Ethernet continues to be the most widely used network architecture today due to its low cost and backward compatibility with the existing Ethernet infrastructure. Driven by increasing networking demands of cloud workloads such as Internet search, web hosting etc, network speed rapidly migrates from 1Gbps to 10Gbps and beyond. High speed networks require general purpose servers to provide highly efficient network processing. However, traditional architectural designs have been focused on CPUs and often decoupled from I/O considerations, thus being inefficient for network processing.
In this study, we start with fine-grained driver and OS instrumentation to fully understand the network processing overhead over 10GbE on mainstream servers and make several new observations. Motivated by the studies, we propose a new server I/O architecture where DMA descriptor management is shifted from NICs to an on-chip network engine and descriptors are extended to address performance issues while processing packets. In addition, we also conduct extensive experiments on a real integrated NIC platform to understand the benefits of integrating NICs into CPU die. Our studies reveal that simple NIC integration gains little help. We therefore propose an enhanced integrated NIC (EINIC) to address the performance issues of high speed networks. We also find that TCP Control Block (TCB) can pose a challenge in web servers with a large volume of concurrent sessions. Therefore, we also analyze challenges from a large number of concurrent web sessions on managing per-session TCB and propose a new TCB cache architecture to manage TCB data for web servers.

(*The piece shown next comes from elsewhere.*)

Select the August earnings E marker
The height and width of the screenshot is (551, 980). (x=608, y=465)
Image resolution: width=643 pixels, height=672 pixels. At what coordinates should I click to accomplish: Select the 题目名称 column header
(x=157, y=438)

As virtualization has gained resurgent interest and is becoming a key enabling technology in cloud infrastructures, understanding and improving virtualized network processing performance over high speed networks becomes critical. We conduct an experimental study of virtualized network performance on servers with 10GE networking to identify its performance bottlenecks. Then, we develop two VMM scheduler optimizations and design a simplified switch to reduce the network virtualization overhead. We also propose efficient architectural support by extending Direct Cache Access (DCA) to effectively avoid cache misses on packets in virtualized environment.